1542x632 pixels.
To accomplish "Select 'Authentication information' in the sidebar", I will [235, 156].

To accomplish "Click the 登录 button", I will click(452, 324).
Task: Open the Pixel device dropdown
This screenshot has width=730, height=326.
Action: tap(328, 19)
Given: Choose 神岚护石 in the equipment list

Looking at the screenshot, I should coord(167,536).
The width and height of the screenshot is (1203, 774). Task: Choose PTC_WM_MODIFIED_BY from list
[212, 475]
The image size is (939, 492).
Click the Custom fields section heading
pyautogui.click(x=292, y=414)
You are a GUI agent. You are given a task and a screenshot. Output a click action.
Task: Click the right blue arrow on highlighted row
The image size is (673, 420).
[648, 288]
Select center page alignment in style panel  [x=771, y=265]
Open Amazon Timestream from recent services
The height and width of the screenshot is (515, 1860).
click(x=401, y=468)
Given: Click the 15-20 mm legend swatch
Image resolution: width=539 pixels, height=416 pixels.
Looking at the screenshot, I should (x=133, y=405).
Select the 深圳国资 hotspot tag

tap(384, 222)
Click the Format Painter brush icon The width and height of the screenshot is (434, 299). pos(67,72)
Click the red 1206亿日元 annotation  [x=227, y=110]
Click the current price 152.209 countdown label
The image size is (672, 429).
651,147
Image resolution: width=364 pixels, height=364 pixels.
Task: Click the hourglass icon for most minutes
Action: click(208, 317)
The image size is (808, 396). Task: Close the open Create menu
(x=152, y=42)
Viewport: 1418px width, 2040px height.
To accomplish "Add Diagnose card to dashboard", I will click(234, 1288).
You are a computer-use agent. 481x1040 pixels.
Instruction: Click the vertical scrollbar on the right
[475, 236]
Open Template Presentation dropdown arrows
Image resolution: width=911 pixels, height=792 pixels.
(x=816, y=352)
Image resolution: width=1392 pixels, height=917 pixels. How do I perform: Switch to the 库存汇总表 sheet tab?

● Action item
Reproduce all of the data. Leave every line unchanged.

● Your response
1542x632 pixels.
To accomplish "Select 'Authentication information' in the sidebar", I will [235, 156].

To accomplish "Click the 登录 button", I will click(452, 324).
Task: Open the Pixel device dropdown
This screenshot has width=730, height=326.
Action: tap(328, 19)
Given: Choose 神岚护石 in the equipment list

Looking at the screenshot, I should coord(167,536).
The width and height of the screenshot is (1203, 774). Task: Choose PTC_WM_MODIFIED_BY from list
[212, 475]
The image size is (939, 492).
Click the Custom fields section heading
pyautogui.click(x=292, y=414)
You are a GUI agent. You are given a task and a screenshot. Output a click action.
Task: Click the right blue arrow on highlighted row
The image size is (673, 420).
[648, 288]
Select center page alignment in style panel  [x=771, y=265]
Open Amazon Timestream from recent services
The height and width of the screenshot is (515, 1860).
click(x=401, y=468)
Given: Click the 15-20 mm legend swatch
Image resolution: width=539 pixels, height=416 pixels.
Looking at the screenshot, I should (x=133, y=405).
Select the 深圳国资 hotspot tag

tap(384, 222)
Click the Format Painter brush icon The width and height of the screenshot is (434, 299). pos(67,72)
Click the red 1206亿日元 annotation  [x=227, y=110]
Click the current price 152.209 countdown label
The image size is (672, 429).
651,147
Image resolution: width=364 pixels, height=364 pixels.
Task: Click the hourglass icon for most minutes
Action: click(208, 317)
The image size is (808, 396). Task: Close the open Create menu
(x=152, y=42)
Viewport: 1418px width, 2040px height.
To accomplish "Add Diagnose card to dashboard", I will click(234, 1288).
You are a computer-use agent. 481x1040 pixels.
Instruction: Click the vertical scrollbar on the right
[475, 236]
Open Template Presentation dropdown arrows
Image resolution: width=911 pixels, height=792 pixels.
(x=816, y=352)
Image resolution: width=1392 pixels, height=917 pixels. How do I perform: Switch to the 库存汇总表 sheet tab?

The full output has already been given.